• [TASK OBJECTIVE] The following data is to be repeated exactly, its pictures excluded.

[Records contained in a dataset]

+++

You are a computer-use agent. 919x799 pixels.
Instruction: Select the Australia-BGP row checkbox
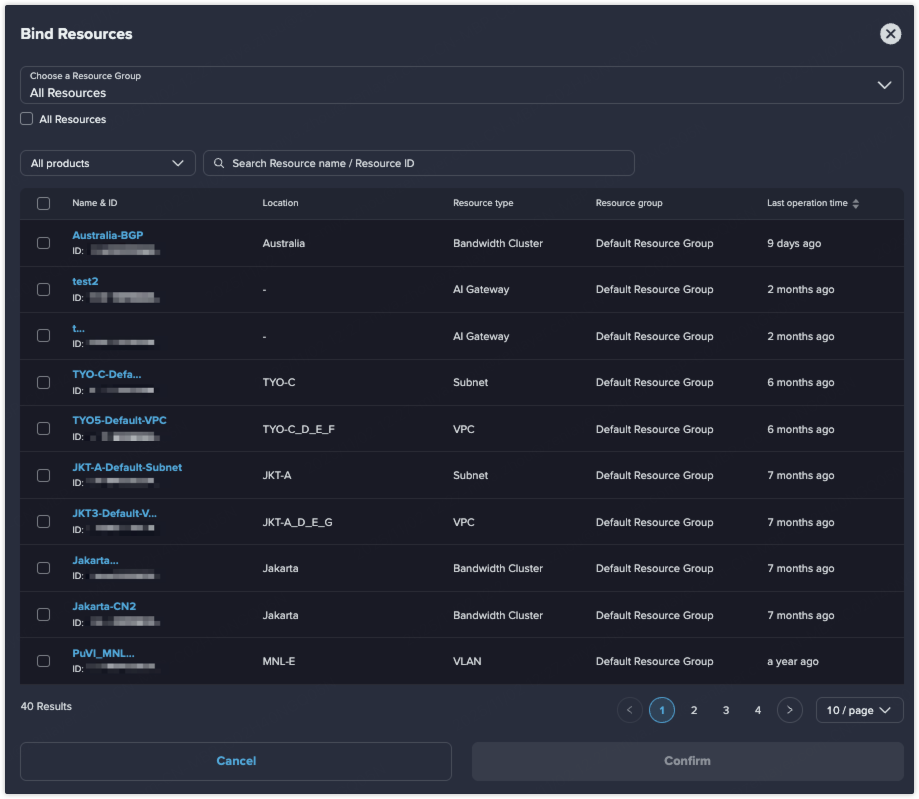43,243
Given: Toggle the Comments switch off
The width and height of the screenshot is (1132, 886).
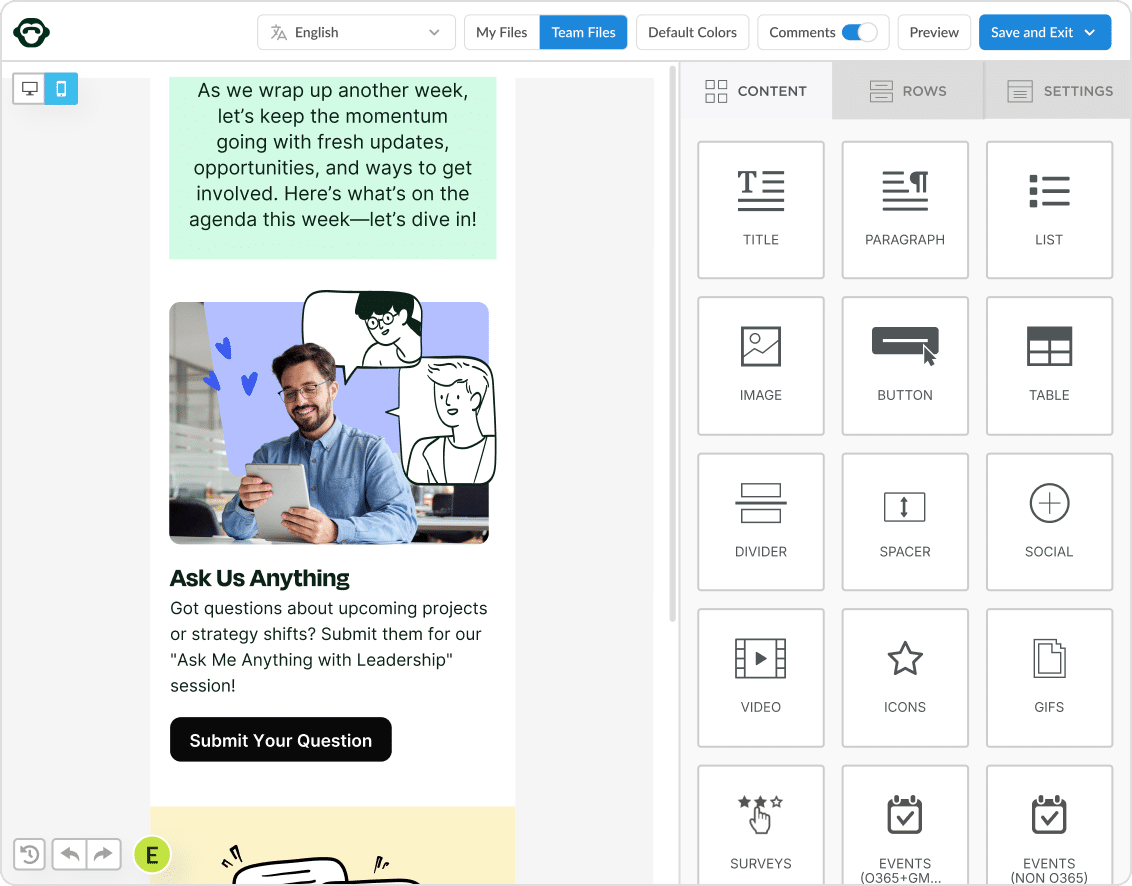Looking at the screenshot, I should [859, 32].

+++

• [RESPONSE AREA]
You are a computer-use agent. 919x799 pixels.
Instruction: Select the Australia-BGP row checkbox
43,243
Given: Toggle the Comments switch off
The width and height of the screenshot is (1132, 886).
Looking at the screenshot, I should [859, 32].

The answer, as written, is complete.